Hi everyone, I'm new to WebCopy and have just started exploring its features. I'm trying to use it to scrape content from a website, but I need some help with the settings.
Specifically, I want to focus on crawling only certain pages of a website—let's say blog posts or product pages—while ignoring things like the homepage or contact lion games (https://1games.io/tag/lion) page. How can I set WebCopy to only target specific types of pages? I'm familiar with the basic options, but I haven't figured out how to filter the pages for my particular needs.

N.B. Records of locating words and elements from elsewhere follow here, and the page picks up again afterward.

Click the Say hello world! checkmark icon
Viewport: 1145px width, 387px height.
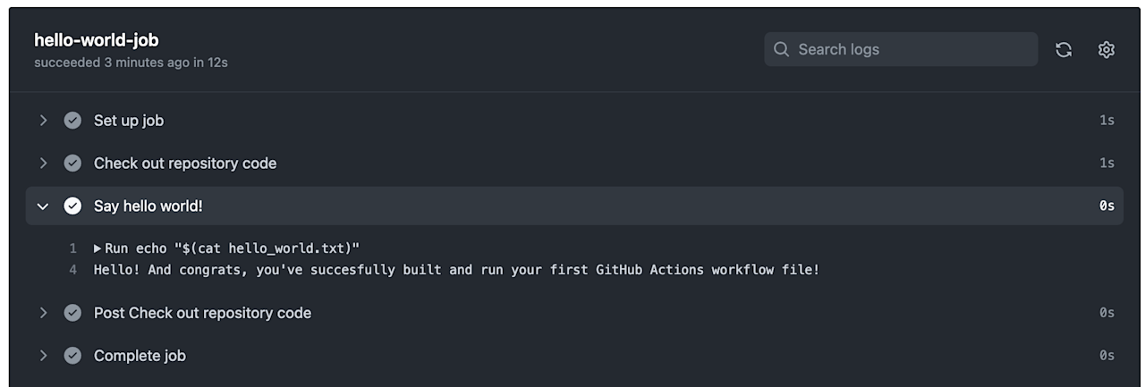[72, 206]

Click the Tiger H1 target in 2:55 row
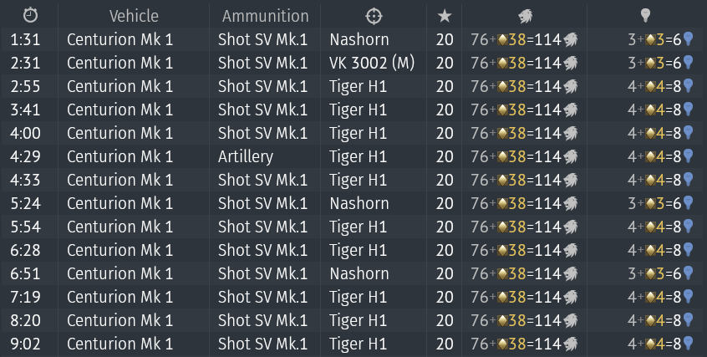click(x=358, y=86)
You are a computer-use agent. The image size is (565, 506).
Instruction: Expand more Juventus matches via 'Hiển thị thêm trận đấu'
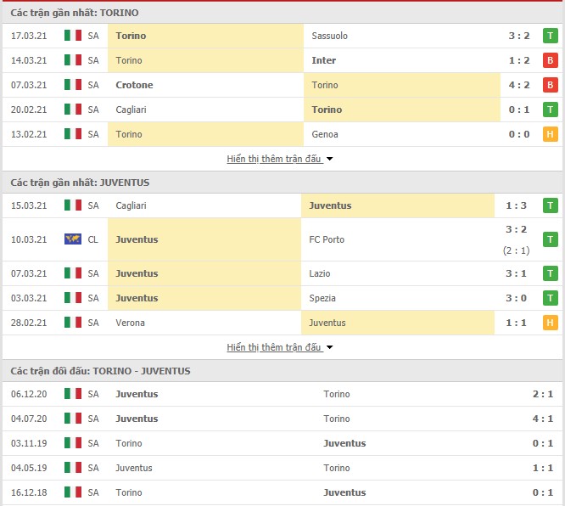pos(274,347)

If anyone has experience with fine-tuning the crawl settings or knows of a way to set up custom filters, I'd really appreciate the help! Thank you in advance!
Quote from: scenebozo on February 17, 2025, 08:38:44 AMHi everyone, I'm new to WebCopy and have just started exploring its features. I'm trying to use it to scrape content from a website Doodle Jump (https://doodle-jump.co/), but I need some help with the settings.
Specifically, I want to focus on crawling only certain pages of a website—let's say blog posts or product pages—while ignoring things like the homepage or contact page. How can I set WebCopy to only target specific types of pages? I'm familiar with the basic options, but I haven't figured out how to filter the pages for my particular needs.
If anyone has experience with fine-tuning the crawl settings or knows of a way to set up custom filters, I'd really appreciate the help! Thank you in advance!
You can use "Rules" in WebCopy to include only specific pages. Try setting up URL patterns to match blog posts or product pages while excluding others. For example, if blog posts have "/blog/" in the URL, add an "Include" rule for */blog/* and "Exclude" rules for unwanted sections like */contact/*. Hope that helps!